> PROBLEM REQUIREMENTS
Lift out, unaltered, the lines of the material below between the line holding "Strona główna (731, 302)" and the line holding "Stahlgießerei: Die Kunst, Stahl", counting both.

• • • • •

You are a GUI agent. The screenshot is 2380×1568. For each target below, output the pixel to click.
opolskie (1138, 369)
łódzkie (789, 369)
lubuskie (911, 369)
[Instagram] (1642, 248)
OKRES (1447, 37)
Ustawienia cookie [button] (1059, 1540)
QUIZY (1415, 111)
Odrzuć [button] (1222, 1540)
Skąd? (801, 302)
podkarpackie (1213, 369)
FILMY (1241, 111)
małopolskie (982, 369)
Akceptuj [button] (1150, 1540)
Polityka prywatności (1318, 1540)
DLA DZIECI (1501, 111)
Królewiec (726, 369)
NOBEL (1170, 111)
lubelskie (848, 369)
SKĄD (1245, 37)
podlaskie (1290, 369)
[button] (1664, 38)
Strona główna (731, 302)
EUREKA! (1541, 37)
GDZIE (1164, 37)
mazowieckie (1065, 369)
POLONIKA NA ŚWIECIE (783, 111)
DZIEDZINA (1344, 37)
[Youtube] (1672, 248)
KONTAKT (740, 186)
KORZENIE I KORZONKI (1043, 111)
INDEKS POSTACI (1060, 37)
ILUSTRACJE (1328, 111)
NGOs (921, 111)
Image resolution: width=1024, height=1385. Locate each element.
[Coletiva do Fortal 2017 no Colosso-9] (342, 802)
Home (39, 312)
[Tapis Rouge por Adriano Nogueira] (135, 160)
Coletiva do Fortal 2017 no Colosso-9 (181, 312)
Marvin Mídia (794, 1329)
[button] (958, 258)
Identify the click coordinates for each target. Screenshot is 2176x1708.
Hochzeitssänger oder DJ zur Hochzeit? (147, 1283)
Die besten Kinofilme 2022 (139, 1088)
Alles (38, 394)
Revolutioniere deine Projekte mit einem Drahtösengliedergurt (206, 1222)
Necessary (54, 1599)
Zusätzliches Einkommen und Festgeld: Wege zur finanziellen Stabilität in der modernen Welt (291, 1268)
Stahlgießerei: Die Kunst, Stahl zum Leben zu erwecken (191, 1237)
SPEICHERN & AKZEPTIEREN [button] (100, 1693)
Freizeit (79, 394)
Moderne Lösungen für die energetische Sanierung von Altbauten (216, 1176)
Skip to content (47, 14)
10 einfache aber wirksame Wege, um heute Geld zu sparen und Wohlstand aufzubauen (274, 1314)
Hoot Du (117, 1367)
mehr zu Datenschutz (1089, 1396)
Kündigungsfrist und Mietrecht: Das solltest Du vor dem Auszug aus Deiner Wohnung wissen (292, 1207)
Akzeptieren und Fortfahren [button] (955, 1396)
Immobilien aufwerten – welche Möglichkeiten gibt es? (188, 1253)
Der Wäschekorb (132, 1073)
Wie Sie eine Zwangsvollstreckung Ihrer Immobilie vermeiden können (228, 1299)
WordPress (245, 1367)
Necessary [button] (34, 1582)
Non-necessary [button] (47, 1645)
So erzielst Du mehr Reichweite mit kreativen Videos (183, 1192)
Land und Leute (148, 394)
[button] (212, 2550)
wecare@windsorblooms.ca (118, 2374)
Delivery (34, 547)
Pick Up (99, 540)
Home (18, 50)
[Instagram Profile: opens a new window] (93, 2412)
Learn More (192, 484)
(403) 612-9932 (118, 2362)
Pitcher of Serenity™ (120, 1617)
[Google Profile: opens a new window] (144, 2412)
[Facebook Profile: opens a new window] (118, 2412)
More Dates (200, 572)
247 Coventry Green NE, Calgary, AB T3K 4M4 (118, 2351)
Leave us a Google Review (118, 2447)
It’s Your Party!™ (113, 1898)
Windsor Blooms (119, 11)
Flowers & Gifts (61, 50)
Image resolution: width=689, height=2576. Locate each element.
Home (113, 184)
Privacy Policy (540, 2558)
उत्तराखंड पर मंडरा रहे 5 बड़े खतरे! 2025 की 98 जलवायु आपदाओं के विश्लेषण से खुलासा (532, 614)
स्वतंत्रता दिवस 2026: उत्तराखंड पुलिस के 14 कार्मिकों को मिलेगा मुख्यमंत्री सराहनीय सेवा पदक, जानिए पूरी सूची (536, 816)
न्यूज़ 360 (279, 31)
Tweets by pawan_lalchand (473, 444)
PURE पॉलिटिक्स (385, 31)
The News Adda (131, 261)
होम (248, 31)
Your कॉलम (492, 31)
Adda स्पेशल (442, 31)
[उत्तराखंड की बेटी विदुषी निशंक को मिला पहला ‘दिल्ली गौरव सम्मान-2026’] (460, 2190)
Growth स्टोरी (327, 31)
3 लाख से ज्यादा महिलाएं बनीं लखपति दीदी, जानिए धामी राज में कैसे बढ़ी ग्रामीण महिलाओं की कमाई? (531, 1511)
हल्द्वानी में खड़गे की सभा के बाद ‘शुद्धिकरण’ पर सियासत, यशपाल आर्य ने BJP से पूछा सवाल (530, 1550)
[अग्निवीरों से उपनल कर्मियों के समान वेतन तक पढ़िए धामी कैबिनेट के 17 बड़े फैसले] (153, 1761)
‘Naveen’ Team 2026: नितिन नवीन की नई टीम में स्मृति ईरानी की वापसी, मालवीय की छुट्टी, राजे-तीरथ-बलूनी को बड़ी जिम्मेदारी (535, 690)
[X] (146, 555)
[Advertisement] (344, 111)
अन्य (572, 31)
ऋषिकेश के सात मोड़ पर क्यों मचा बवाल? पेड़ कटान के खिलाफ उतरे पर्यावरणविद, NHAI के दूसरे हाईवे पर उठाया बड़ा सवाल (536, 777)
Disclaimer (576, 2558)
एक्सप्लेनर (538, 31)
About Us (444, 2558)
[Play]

• • • • •

> SOLVED PROBLEM
Strona główna (731, 302)
EUREKA! (1541, 37)
GDZIE (1164, 37)
mazowieckie (1065, 369)
POLONIKA NA ŚWIECIE (783, 111)
DZIEDZINA (1344, 37)
[Youtube] (1672, 248)
KONTAKT (740, 186)
KORZENIE I KORZONKI (1043, 111)
INDEKS POSTACI (1060, 37)
ILUSTRACJE (1328, 111)
NGOs (921, 111)
Image resolution: width=1024, height=1385. Locate each element.
[Coletiva do Fortal 2017 no Colosso-9] (342, 802)
Home (39, 312)
[Tapis Rouge por Adriano Nogueira] (135, 160)
Coletiva do Fortal 2017 no Colosso-9 (181, 312)
Marvin Mídia (794, 1329)
[button] (958, 258)
Identify the click coordinates for each target. Screenshot is 2176x1708.
Hochzeitssänger oder DJ zur Hochzeit? (147, 1283)
Die besten Kinofilme 2022 (139, 1088)
Alles (38, 394)
Revolutioniere deine Projekte mit einem Drahtösengliedergurt (206, 1222)
Necessary (54, 1599)
Zusätzliches Einkommen und Festgeld: Wege zur finanziellen Stabilität in der modernen Welt (291, 1268)
Stahlgießerei: Die Kunst, Stahl zum Leben zu erwecken (191, 1237)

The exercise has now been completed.